[Collected data entries]
....................
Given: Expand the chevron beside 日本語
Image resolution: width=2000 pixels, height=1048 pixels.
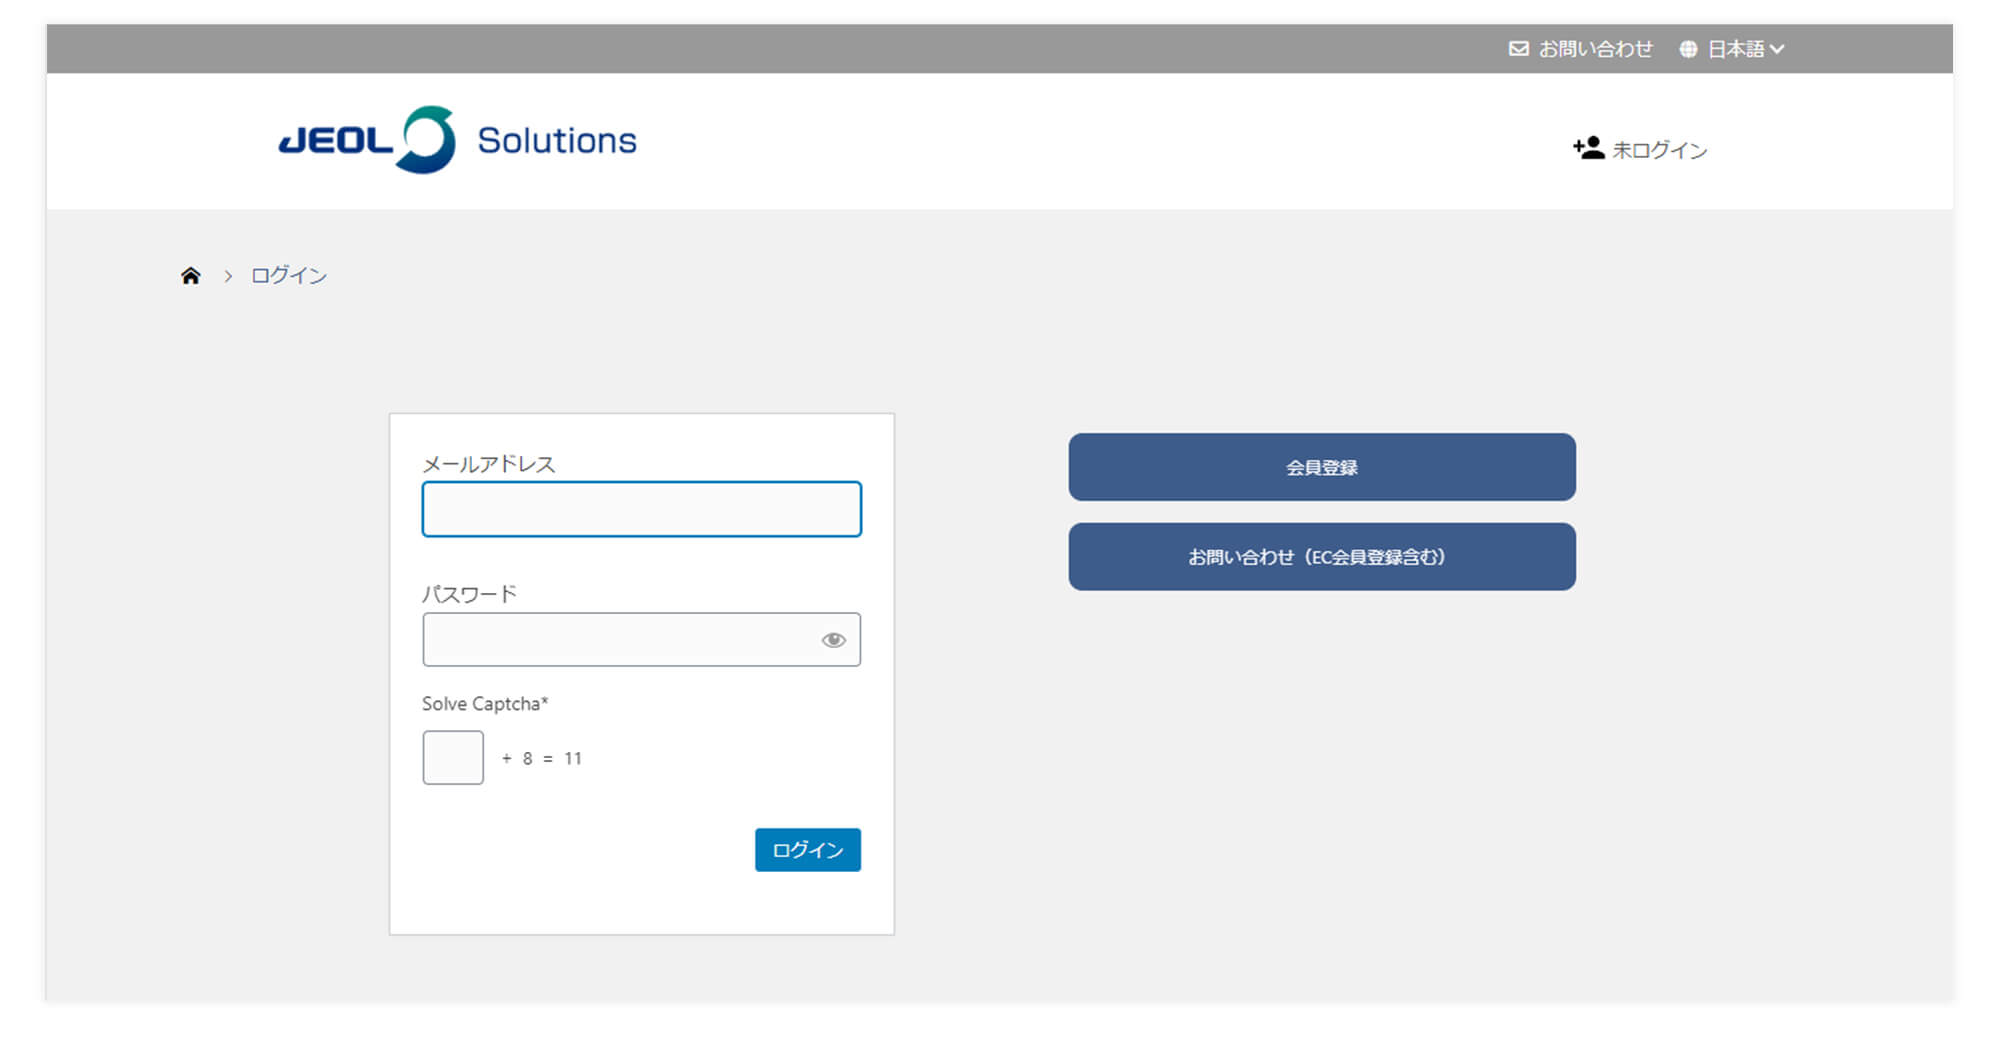Looking at the screenshot, I should click(1777, 49).
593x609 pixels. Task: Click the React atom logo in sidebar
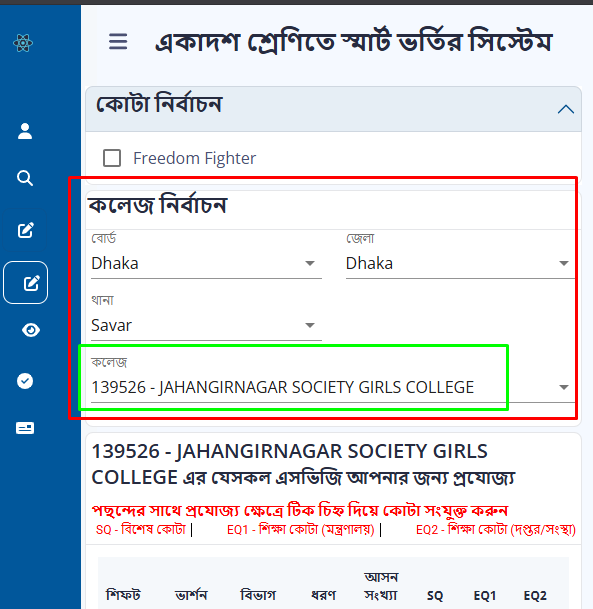[23, 43]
....................
-- Exercise description --
From first line to last, return the records verbatim without their pictures.

-- Response to this exercise --
Given: Expand the chevron beside 日本語
Image resolution: width=2000 pixels, height=1048 pixels.
Looking at the screenshot, I should click(1777, 49).
593x609 pixels. Task: Click the React atom logo in sidebar
[23, 43]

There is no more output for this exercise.